It may be that developing the debilitating condition is possible even after the person had beaten the odds of dying from other diseases such as cancer, she said, and that those whose bodies are strong enough to live beyond 100 years ultimately end up with diseases afflicting the mind.
While the death rate has dropped for both sexes, there are a disproportionate number of women living past 100 compared with men.
Influenza and pneumonia rounded out the top five causes of deaths for the 100-plus club.
Dr. Maria Torroella Carney, chief of geriatric and palliative medicine at Northwell Health explained, “In the 19th century there were public health efforts of clean water and sanitation and vaccination science”.
Although cancer is the second main cause of death overall for Americans, it is the fourth cause of death for centenarians, the CDC said.
The causes of death recorded was caused by increased deaths from Alzheimer’s disease, up 119 percent from 2000 to 2014. Baby boomers, a large bulge in the population, have started to enter retirement and will soon be bumping up the numbers of the elderly.
“We are moving into a very different country this century”, Mr.
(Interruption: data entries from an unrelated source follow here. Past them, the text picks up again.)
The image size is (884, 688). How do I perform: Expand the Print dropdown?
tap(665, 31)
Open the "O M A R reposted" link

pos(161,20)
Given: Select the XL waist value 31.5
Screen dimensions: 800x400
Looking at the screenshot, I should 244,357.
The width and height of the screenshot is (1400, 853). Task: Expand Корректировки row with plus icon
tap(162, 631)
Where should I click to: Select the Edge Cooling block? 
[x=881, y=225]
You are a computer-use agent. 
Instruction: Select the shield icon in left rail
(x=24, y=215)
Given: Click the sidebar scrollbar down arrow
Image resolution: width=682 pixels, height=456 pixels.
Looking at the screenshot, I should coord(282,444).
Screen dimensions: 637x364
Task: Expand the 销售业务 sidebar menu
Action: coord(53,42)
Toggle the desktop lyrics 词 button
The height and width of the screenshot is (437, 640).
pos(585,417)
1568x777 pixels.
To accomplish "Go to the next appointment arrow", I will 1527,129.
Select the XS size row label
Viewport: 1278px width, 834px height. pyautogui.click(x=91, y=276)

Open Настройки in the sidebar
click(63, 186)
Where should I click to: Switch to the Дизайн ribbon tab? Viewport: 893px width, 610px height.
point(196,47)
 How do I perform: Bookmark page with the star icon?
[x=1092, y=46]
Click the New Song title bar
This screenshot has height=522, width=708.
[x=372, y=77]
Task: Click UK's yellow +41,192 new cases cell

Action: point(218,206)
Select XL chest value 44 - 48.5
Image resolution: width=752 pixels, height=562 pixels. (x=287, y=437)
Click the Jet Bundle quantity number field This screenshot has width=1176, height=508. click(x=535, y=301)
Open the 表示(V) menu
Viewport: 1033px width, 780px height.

Frey said.
According to the demographics, white people are leading the roster for aging as life spans are growing longer.
Dr David Howard, of Emory University, told the Associated Press: ‘It’s a case of if you live to 100, you’ve escaped cancer and some other causes of death that are more common in younger people’. On the other hand, death rates decreased 31 percent for stroke, 48 percent for pneumonia and influenza and 24 percent for heart disease.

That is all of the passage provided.